How are you doing NLT? I hope you've been successful with your plan to just stand back and wait a bit to see what happens next. Any new shoe purchases on the house budget account ?
Linda
Me 65, Ex 64 M 38 y 2 adult S, 4 G-Kids MLC 11/07 BD 12/09 D 3/14 Dating nice guy 7/14 Engaged to nice guy 12/17
Your h's behavior is too funny. Moving his toothbrush to another part of the bathroom? Just more confirmation of toddler behavior. Remember when your boys were 2 years old and they were trying to assert their independence? LOL
No more shoe purchases that I can see but then she has her own acct that he is funding for the house expenses. I'm certain that she will find a way to sneak in a few shoe purchases but I won't have the pleasure of seeing them. The important thing is that HE see them. He is not (or at least hasn't been) the type of person to ignore finances. He's all over investments and budgets!

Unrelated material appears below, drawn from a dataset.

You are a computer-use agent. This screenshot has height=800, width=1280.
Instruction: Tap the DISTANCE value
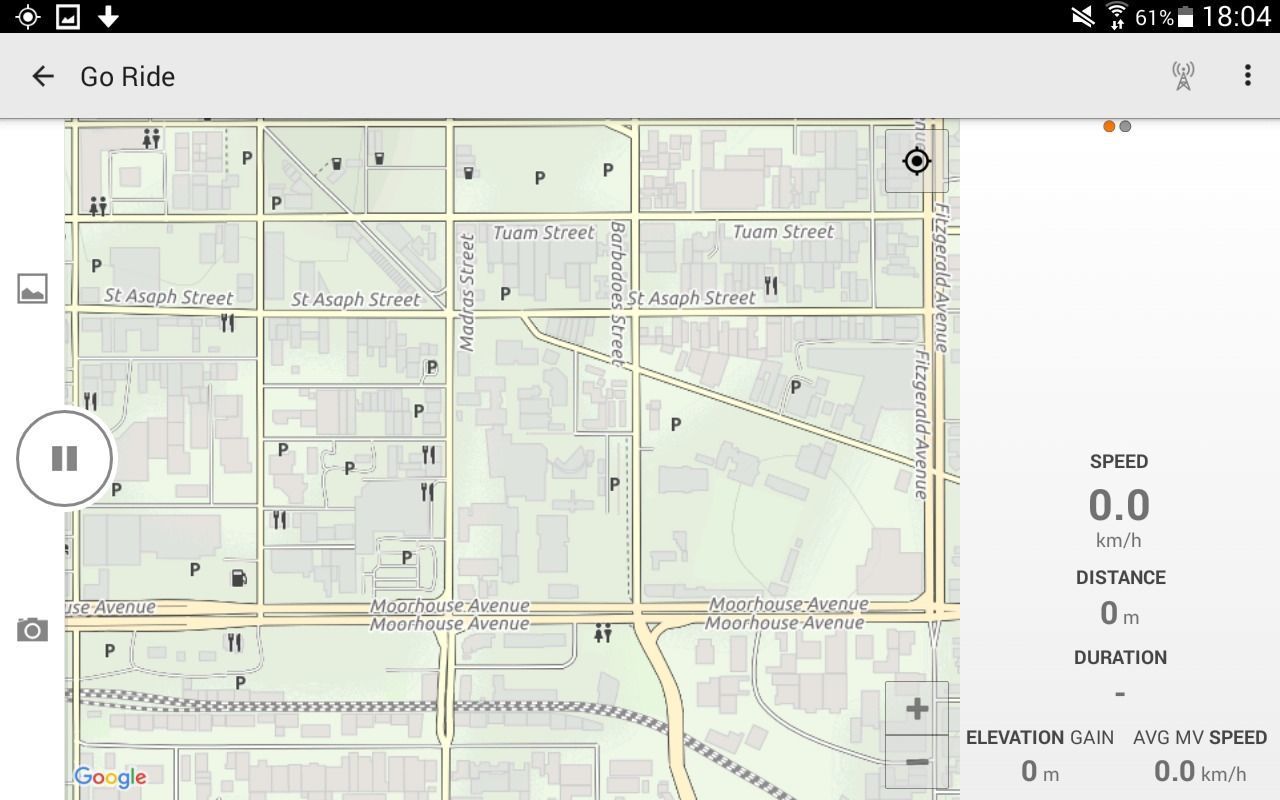tap(1119, 612)
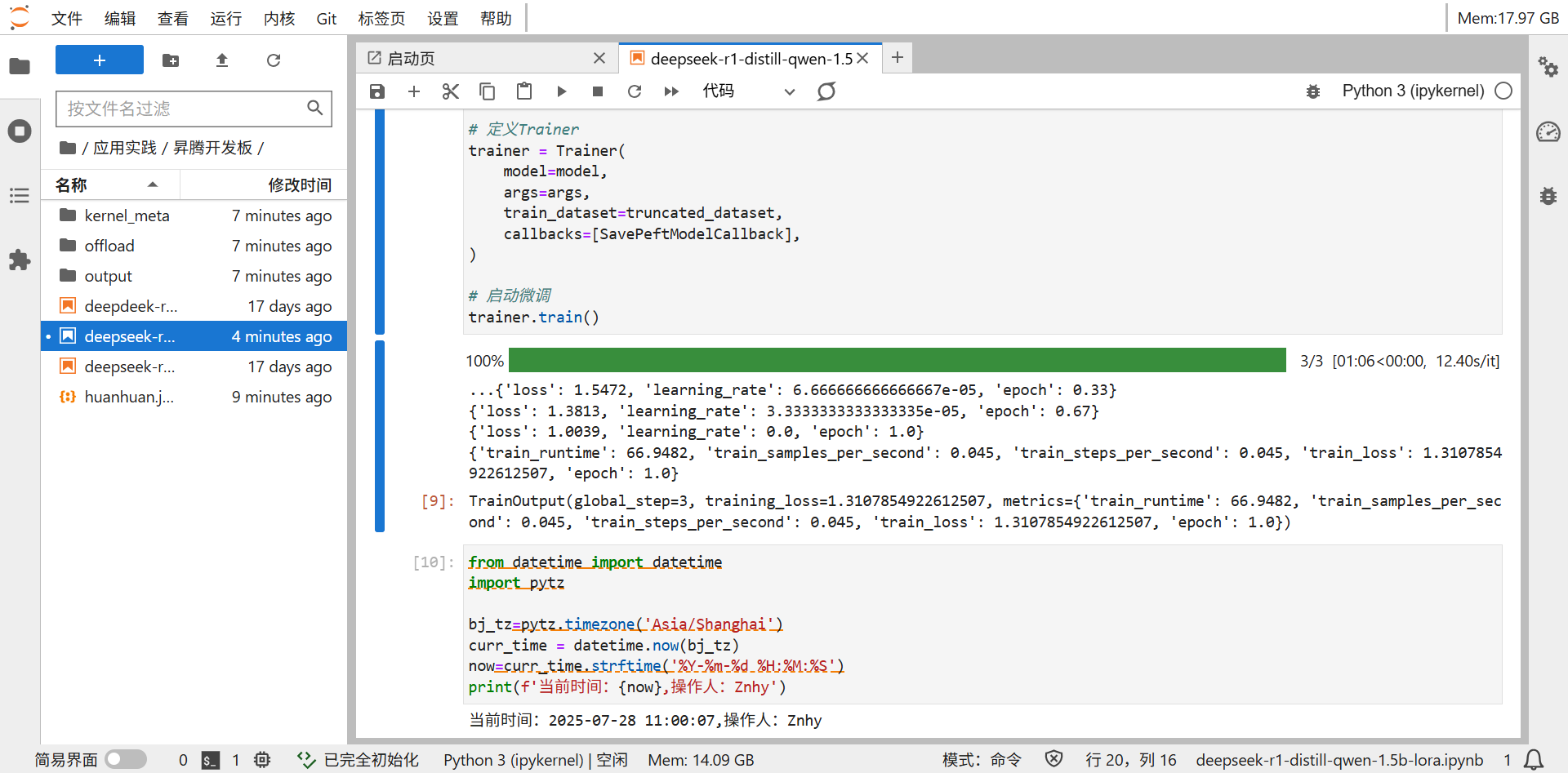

It's my oldest son's birthday today. He's off mountain climbing somewhere so we won't have the awkwardness of having to attend a party. Holidays are going to be interesting this year. I suspect he will leave town as he always wanted to do in the past. For some reason he can't handle Holiday's. Many years we scheduled trips that would include being gone on Thanksgiving and or Christmas. He's never said anything but his holidays during childhood must have been less than happy.
I received 3 texts and 2 phone calls yesterday. H was all wound up about his truck tags expiring. I sent him the notice weeks ago and he must have forgotten (gee, is that possible) so he asked me to help him out. I reluctantly did and in some ways I wish I hadn't. He didn't come to pick up his truck after work until almost 9pm last night. I heard a car pull up and just as I looked to see who it was, I saw the ow speed off in my h's car.....one that I am a co-owner of. ARGGG! I let it go but have learned a lesson about helping him out in the future.
Off to the city to have dinner with a friend. Will check in later.
Me:57H:62 M:34T:35 2S,2D (grown nlah) BD:09/2012 visits M ow EA/PA?:10/2012 H moves out 06/2013
"Do not let the behavior of others destroy your inner peace." -Dalai Lama
FY, Thanks for the feedback and "validation"! Yep, we need it too sometimes.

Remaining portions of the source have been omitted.